Grandal figures to begin the season as the Pirates’ primary catcher while being backed up by one of the other three. He hopes to be a mentor to others at the position.

“I’ve had my career, and those guys are just getting started,” Grandal said. “If I can help them in any way, that’s No. 1. Everything else is about trying to win and helping them do a good job behind the plate whenever I’m not there. The catching group is one of the most important groups on a team, so anything I can do for them to help them develop and become their own, I’ll gladly do it.”

Grandal believes he owes it to the younger guys to pay it forward.
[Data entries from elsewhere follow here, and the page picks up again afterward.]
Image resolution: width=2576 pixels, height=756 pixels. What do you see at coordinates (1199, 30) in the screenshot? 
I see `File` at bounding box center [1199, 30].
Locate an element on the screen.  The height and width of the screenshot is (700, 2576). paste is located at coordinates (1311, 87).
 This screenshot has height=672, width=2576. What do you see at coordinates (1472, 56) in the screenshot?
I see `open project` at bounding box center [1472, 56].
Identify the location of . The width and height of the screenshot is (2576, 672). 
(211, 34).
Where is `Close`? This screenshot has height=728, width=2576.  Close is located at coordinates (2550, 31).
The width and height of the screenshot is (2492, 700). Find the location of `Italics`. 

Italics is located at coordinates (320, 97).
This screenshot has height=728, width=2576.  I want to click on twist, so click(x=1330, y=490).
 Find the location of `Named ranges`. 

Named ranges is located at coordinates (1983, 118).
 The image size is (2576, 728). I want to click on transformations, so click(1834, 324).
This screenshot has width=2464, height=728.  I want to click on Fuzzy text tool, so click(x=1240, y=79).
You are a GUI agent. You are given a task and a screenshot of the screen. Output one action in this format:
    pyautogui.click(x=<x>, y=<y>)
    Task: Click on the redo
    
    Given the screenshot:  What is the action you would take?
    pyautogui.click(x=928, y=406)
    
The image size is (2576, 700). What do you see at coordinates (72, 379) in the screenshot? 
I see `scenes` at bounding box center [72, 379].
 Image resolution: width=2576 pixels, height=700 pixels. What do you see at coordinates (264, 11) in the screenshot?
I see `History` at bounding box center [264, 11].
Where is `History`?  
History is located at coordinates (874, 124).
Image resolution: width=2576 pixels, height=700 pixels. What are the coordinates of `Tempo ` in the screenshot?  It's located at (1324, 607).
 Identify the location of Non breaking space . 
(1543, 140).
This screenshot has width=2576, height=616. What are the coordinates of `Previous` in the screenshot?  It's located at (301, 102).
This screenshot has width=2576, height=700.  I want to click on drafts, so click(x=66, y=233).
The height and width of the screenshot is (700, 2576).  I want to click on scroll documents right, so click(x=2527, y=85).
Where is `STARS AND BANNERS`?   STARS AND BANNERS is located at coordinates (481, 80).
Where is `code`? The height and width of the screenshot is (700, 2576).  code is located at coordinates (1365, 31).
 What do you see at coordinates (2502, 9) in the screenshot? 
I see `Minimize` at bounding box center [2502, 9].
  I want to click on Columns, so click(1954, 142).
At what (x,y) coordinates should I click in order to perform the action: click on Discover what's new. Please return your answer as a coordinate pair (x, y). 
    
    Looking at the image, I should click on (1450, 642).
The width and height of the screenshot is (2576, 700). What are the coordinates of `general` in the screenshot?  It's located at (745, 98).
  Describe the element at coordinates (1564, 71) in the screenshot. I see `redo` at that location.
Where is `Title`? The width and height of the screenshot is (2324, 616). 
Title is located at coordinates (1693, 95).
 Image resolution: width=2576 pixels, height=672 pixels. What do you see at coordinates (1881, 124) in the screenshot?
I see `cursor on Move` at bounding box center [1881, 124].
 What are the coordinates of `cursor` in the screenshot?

Grandal didn’t have that person in his career until after his third major-league season when the Dodgers acquired him from the San Diego Padres in a trade.

He came under the tutelage of Dodgers catcher instructor Steve Yeager, who caught in the big leagues for 15 years from 1972-86.

“What I am today is pretty much built through trials and experiments, I guess,” Grandal said. “I wish I had somebody that could have taken me under their wing and show me the ropes. I don’t want other guys to go through the same thing, so if I can do that for them, that’s a good thing.”

The Pirates weren’t looking for a catcher when the offseason began. However, general manager Ben Cherington was forced into action following Rodriguez’s injury in November and he is happy to have landed Grandal despite his minus-11 defensive runs saved last season.

“We looked at a lot of different ways to do that,” Cherington said of adding catching depth. “Ultimately, Grandal was the one that fit best for us. Excited to get to know Yas. The reputation he has is he’s an incredibly hard worker, takes game preparation really seriously, and has a really high standard for competition. A bit of edge around expecting to win, and that’s an element that we want to bring into our team.”

Just as importantly, Grandal still loves what he’s doing. Even at a discounted price.